**TASK DETAILS**
When you reach the line containing "The height and width of the screenshot is (507, 843)." in the entries below, begin reproducing lines exactly, and stop once the line containing "Click left navigator" is done.
_ _ _ _
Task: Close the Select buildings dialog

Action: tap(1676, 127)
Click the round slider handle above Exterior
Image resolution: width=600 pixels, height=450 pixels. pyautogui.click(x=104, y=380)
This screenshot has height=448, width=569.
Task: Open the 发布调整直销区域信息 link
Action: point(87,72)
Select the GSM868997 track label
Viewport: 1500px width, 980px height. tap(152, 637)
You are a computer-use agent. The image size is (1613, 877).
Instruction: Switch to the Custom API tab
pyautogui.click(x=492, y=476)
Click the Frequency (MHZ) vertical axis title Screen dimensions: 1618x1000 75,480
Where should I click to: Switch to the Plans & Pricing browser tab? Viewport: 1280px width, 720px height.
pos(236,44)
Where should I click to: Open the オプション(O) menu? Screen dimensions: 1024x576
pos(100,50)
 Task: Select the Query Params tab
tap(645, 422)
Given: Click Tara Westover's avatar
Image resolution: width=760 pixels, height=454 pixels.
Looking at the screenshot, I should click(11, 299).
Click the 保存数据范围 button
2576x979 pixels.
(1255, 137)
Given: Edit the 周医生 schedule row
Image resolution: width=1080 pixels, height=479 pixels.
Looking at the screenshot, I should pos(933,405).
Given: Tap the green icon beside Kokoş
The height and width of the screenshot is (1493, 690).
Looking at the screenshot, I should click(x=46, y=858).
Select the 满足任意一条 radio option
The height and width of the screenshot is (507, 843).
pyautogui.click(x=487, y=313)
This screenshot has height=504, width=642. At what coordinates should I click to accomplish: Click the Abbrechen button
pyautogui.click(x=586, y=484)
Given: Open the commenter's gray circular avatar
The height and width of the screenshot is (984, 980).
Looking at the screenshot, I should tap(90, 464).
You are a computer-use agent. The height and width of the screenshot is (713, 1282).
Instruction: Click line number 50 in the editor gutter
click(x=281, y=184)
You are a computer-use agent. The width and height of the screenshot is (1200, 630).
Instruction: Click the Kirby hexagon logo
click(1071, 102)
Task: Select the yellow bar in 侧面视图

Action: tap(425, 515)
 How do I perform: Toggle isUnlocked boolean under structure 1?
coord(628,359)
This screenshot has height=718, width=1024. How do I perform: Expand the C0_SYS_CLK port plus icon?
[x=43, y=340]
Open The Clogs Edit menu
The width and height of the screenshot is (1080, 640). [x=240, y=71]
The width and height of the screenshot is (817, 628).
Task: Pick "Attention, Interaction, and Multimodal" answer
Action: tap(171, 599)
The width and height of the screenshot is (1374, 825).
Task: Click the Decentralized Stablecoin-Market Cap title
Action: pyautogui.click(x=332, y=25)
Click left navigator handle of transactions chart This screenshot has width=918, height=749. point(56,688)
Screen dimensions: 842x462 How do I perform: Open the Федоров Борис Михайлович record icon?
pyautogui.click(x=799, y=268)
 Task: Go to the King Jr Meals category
_ _ _ _
**SOLUTION TO THIS TASK**
The height and width of the screenshot is (507, 843).
pyautogui.click(x=487, y=313)
This screenshot has height=504, width=642. At what coordinates should I click to accomplish: Click the Abbrechen button
pyautogui.click(x=586, y=484)
Given: Open the commenter's gray circular avatar
The height and width of the screenshot is (984, 980).
Looking at the screenshot, I should tap(90, 464).
You are a computer-use agent. The height and width of the screenshot is (713, 1282).
Instruction: Click line number 50 in the editor gutter
click(x=281, y=184)
You are a computer-use agent. The width and height of the screenshot is (1200, 630).
Instruction: Click the Kirby hexagon logo
click(1071, 102)
Task: Select the yellow bar in 侧面视图

Action: tap(425, 515)
 How do I perform: Toggle isUnlocked boolean under structure 1?
coord(628,359)
This screenshot has height=718, width=1024. How do I perform: Expand the C0_SYS_CLK port plus icon?
[x=43, y=340]
Open The Clogs Edit menu
The width and height of the screenshot is (1080, 640). [x=240, y=71]
The width and height of the screenshot is (817, 628).
Task: Pick "Attention, Interaction, and Multimodal" answer
Action: tap(171, 599)
The width and height of the screenshot is (1374, 825).
Task: Click the Decentralized Stablecoin-Market Cap title
Action: pyautogui.click(x=332, y=25)
Click left navigator handle of transactions chart This screenshot has width=918, height=749. point(56,688)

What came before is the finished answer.